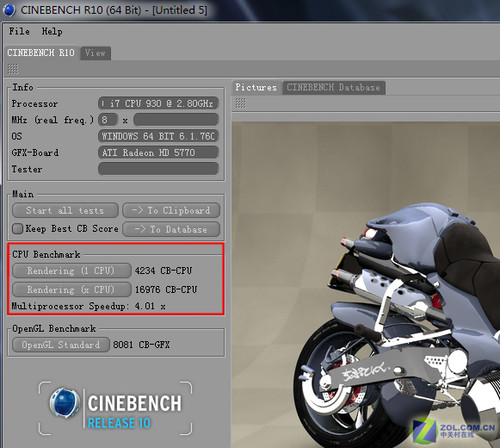Click the Start all tests button
The image size is (500, 448).
tap(65, 210)
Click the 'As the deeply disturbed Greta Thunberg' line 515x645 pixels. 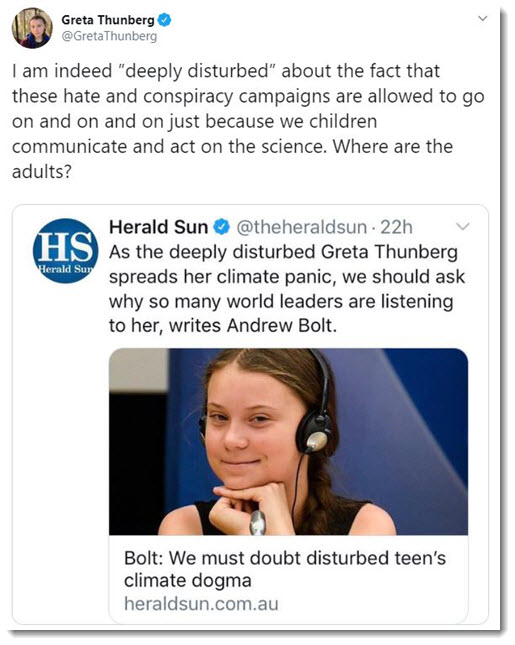point(283,252)
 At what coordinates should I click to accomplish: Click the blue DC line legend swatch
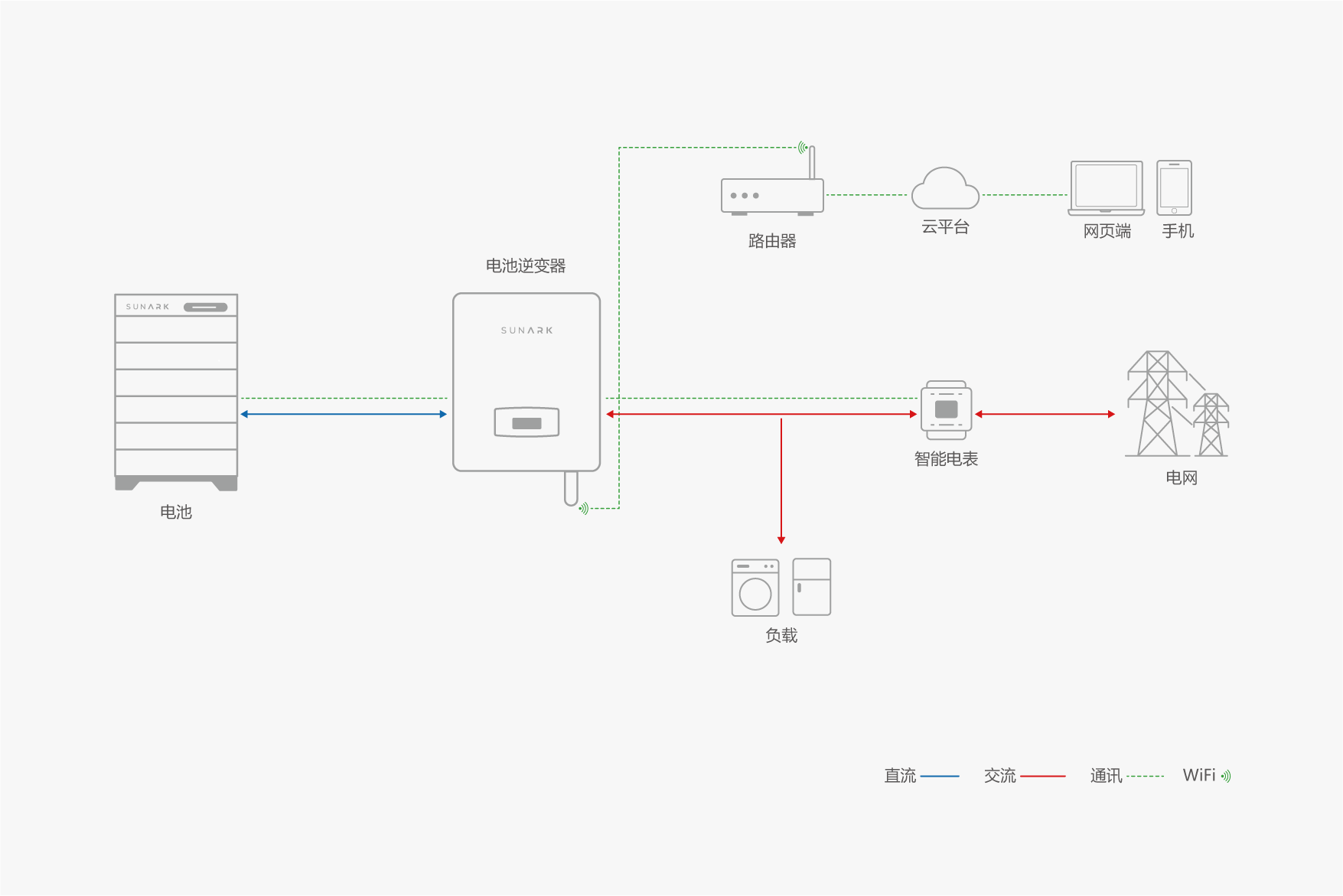pos(940,776)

========

Task description: A word-for-word copy of the lines from the one with "At what coordinates" through the final line of the listing above is the whole answer, and it contains no pictures.

Output:
 At what coordinates should I click to accomplish: Click the blue DC line legend swatch
pos(940,776)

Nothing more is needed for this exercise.